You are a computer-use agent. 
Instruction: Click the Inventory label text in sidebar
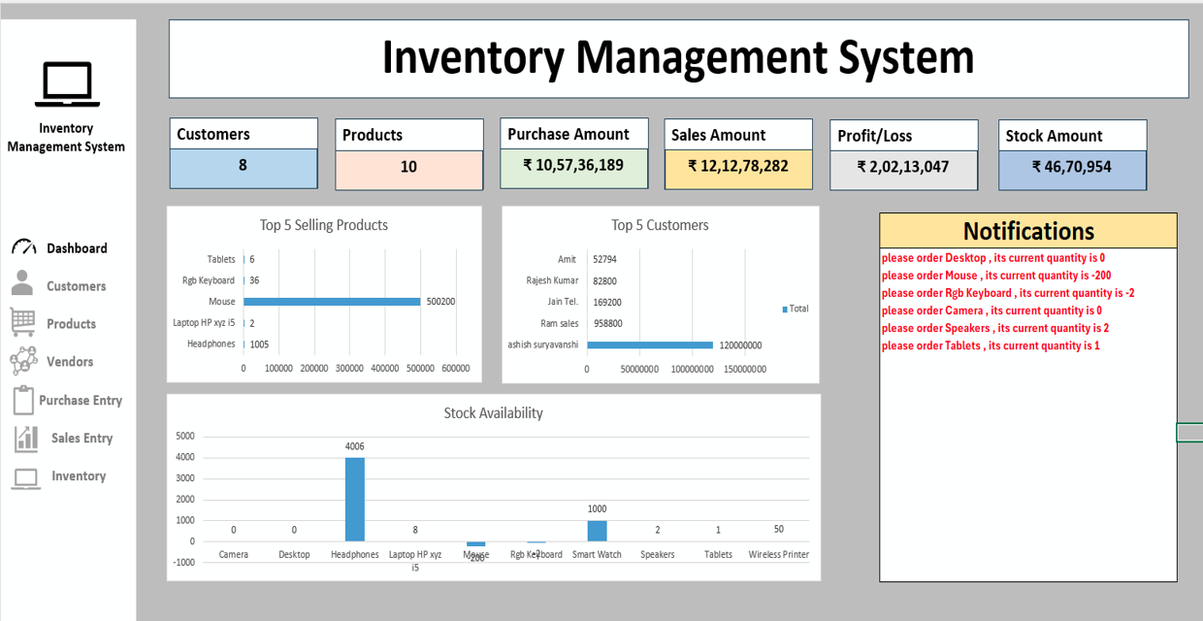click(x=81, y=475)
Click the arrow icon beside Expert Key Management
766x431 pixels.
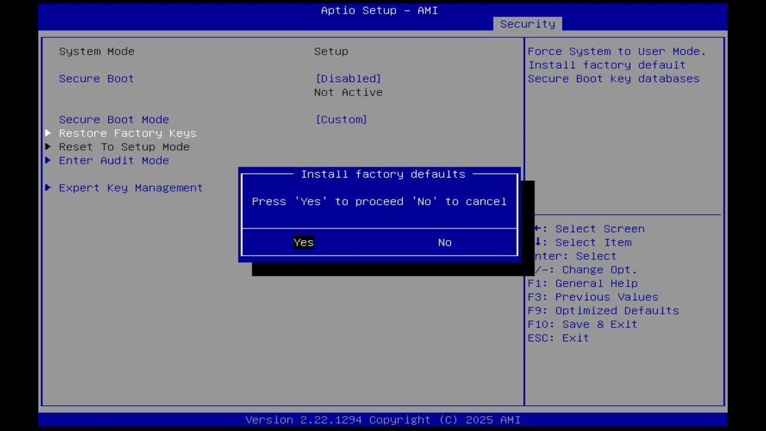[x=48, y=187]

Task objective —
When you repeat the material above, keep every word exact and leave out the pictures.

Output —
You are a computer-use agent. 
Instruction: Click the Inventory label text in sidebar
click(x=81, y=475)
Click the arrow icon beside Expert Key Management
766x431 pixels.
[x=48, y=187]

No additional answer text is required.